#### Task requirements:
Can the data below be echoed back word for word?

(Saved entries)
■ ■ ■ ■ ■

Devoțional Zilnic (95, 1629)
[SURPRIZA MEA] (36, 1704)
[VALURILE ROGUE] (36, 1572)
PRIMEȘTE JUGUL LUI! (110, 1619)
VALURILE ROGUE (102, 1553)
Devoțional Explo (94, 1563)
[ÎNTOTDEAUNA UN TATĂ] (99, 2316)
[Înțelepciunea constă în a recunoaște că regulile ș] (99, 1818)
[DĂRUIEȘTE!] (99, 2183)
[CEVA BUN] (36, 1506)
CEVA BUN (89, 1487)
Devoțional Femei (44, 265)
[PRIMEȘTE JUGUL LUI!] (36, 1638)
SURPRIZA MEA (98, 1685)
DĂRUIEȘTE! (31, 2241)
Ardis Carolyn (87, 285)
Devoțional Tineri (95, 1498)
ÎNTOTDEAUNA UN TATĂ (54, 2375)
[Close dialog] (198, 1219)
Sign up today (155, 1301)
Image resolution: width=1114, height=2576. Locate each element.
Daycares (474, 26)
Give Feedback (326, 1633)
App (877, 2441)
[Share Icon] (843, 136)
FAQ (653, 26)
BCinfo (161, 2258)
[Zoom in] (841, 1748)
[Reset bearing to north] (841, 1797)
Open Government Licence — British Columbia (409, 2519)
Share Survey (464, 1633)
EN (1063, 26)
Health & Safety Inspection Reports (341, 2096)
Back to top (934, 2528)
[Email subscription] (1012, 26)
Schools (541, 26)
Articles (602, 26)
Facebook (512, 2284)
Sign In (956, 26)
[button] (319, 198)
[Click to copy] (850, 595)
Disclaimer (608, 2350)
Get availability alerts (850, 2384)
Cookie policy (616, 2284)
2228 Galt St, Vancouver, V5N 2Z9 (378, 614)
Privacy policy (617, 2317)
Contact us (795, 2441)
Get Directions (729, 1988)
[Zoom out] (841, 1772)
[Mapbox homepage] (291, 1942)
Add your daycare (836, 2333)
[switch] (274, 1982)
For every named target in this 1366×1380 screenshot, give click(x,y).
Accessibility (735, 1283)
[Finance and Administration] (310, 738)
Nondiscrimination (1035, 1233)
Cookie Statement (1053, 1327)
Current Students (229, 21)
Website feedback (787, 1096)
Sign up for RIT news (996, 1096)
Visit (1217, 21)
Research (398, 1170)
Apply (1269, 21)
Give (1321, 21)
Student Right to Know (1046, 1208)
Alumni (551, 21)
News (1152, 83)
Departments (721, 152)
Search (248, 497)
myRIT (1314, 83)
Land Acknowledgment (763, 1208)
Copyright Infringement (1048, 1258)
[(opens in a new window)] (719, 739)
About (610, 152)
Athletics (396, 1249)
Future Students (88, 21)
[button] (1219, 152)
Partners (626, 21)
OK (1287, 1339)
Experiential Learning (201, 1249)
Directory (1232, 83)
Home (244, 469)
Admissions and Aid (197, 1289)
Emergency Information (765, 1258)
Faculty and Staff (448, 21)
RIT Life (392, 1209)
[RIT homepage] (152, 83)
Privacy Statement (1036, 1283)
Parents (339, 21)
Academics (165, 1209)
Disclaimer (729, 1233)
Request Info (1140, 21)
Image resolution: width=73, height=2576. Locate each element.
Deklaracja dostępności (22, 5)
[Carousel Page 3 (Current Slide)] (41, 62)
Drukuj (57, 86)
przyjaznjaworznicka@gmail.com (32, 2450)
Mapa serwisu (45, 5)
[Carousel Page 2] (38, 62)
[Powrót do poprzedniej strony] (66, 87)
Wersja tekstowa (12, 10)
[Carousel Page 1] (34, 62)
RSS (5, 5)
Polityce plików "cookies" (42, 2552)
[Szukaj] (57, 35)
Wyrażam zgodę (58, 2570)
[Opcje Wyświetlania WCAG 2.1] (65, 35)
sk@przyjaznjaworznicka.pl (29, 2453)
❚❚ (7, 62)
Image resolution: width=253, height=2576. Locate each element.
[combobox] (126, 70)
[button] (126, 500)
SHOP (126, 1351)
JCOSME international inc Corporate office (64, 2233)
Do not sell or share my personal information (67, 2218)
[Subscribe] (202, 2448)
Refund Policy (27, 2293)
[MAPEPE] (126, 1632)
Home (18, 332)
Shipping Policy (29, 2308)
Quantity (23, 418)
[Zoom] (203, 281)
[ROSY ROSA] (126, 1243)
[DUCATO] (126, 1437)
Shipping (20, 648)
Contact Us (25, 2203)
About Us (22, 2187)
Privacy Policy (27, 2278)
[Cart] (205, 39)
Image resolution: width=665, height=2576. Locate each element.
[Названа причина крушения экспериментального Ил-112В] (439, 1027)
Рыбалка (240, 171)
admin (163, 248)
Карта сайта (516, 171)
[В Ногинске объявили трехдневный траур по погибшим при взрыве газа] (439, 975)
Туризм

■ ■ ■ ■ ■

#### Written response:
Devoțional Zilnic (95, 1629)
[SURPRIZA MEA] (36, 1704)
[VALURILE ROGUE] (36, 1572)
PRIMEȘTE JUGUL LUI! (110, 1619)
VALURILE ROGUE (102, 1553)
Devoțional Explo (94, 1563)
[ÎNTOTDEAUNA UN TATĂ] (99, 2316)
[Înțelepciunea constă în a recunoaște că regulile ș] (99, 1818)
[DĂRUIEȘTE!] (99, 2183)
[CEVA BUN] (36, 1506)
CEVA BUN (89, 1487)
Devoțional Femei (44, 265)
[PRIMEȘTE JUGUL LUI!] (36, 1638)
SURPRIZA MEA (98, 1685)
DĂRUIEȘTE! (31, 2241)
Ardis Carolyn (87, 285)
Devoțional Tineri (95, 1498)
ÎNTOTDEAUNA UN TATĂ (54, 2375)
[Close dialog] (198, 1219)
Sign up today (155, 1301)
Image resolution: width=1114, height=2576. Locate each element.
Daycares (474, 26)
Give Feedback (326, 1633)
App (877, 2441)
[Share Icon] (843, 136)
FAQ (653, 26)
BCinfo (161, 2258)
[Zoom in] (841, 1748)
[Reset bearing to north] (841, 1797)
Open Government Licence — British Columbia (409, 2519)
Share Survey (464, 1633)
EN (1063, 26)
Health & Safety Inspection Reports (341, 2096)
Back to top (934, 2528)
[Email subscription] (1012, 26)
Schools (541, 26)
Articles (602, 26)
Facebook (512, 2284)
Sign In (956, 26)
[button] (319, 198)
[Click to copy] (850, 595)
Disclaimer (608, 2350)
Get availability alerts (850, 2384)
Cookie policy (616, 2284)
2228 Galt St, Vancouver, V5N 2Z9 (378, 614)
Privacy policy (617, 2317)
Contact us (795, 2441)
Get Directions (729, 1988)
[Zoom out] (841, 1772)
[Mapbox homepage] (291, 1942)
Add your daycare (836, 2333)
[switch] (274, 1982)
For every named target in this 1366×1380 screenshot, give click(x,y).
Accessibility (735, 1283)
[Finance and Administration] (310, 738)
Nondiscrimination (1035, 1233)
Cookie Statement (1053, 1327)
Current Students (229, 21)
Website feedback (787, 1096)
Sign up for RIT news (996, 1096)
Visit (1217, 21)
Research (398, 1170)
Apply (1269, 21)
Give (1321, 21)
Student Right to Know (1046, 1208)
Alumni (551, 21)
News (1152, 83)
Departments (721, 152)
Search (248, 497)
myRIT (1314, 83)
Land Acknowledgment (763, 1208)
Copyright Infringement (1048, 1258)
[(opens in a new window)] (719, 739)
About (610, 152)
Athletics (396, 1249)
Future Students (88, 21)
[button] (1219, 152)
Partners (626, 21)
OK (1287, 1339)
Experiential Learning (201, 1249)
Directory (1232, 83)
Home (244, 469)
Admissions and Aid (197, 1289)
Emergency Information (765, 1258)
Faculty and Staff (448, 21)
RIT Life (392, 1209)
[RIT homepage] (152, 83)
Privacy Statement (1036, 1283)
Parents (339, 21)
Academics (165, 1209)
Disclaimer (729, 1233)
Request Info (1140, 21)
Image resolution: width=73, height=2576. Locate each element.
Deklaracja dostępności (22, 5)
[Carousel Page 3 (Current Slide)] (41, 62)
Drukuj (57, 86)
przyjaznjaworznicka@gmail.com (32, 2450)
Mapa serwisu (45, 5)
[Carousel Page 2] (38, 62)
[Powrót do poprzedniej strony] (66, 87)
Wersja tekstowa (12, 10)
[Carousel Page 1] (34, 62)
RSS (5, 5)
Polityce plików "cookies" (42, 2552)
[Szukaj] (57, 35)
Wyrażam zgodę (58, 2570)
[Opcje Wyświetlania WCAG 2.1] (65, 35)
sk@przyjaznjaworznicka.pl (29, 2453)
❚❚ (7, 62)
Image resolution: width=253, height=2576. Locate each element.
[combobox] (126, 70)
[button] (126, 500)
SHOP (126, 1351)
JCOSME international inc Corporate office (64, 2233)
Do not sell or share my personal information (67, 2218)
[Subscribe] (202, 2448)
Refund Policy (27, 2293)
[MAPEPE] (126, 1632)
Home (18, 332)
Shipping Policy (29, 2308)
Quantity (23, 418)
[Zoom] (203, 281)
[ROSY ROSA] (126, 1243)
[DUCATO] (126, 1437)
Shipping (20, 648)
Contact Us (25, 2203)
About Us (22, 2187)
Privacy Policy (27, 2278)
[Cart] (205, 39)
Image resolution: width=665, height=2576. Locate each element.
[Названа причина крушения экспериментального Ил-112В] (439, 1027)
Рыбалка (240, 171)
admin (163, 248)
Карта сайта (516, 171)
[В Ногинске объявили трехдневный траур по погибшим при взрыве газа] (439, 975)
Туризм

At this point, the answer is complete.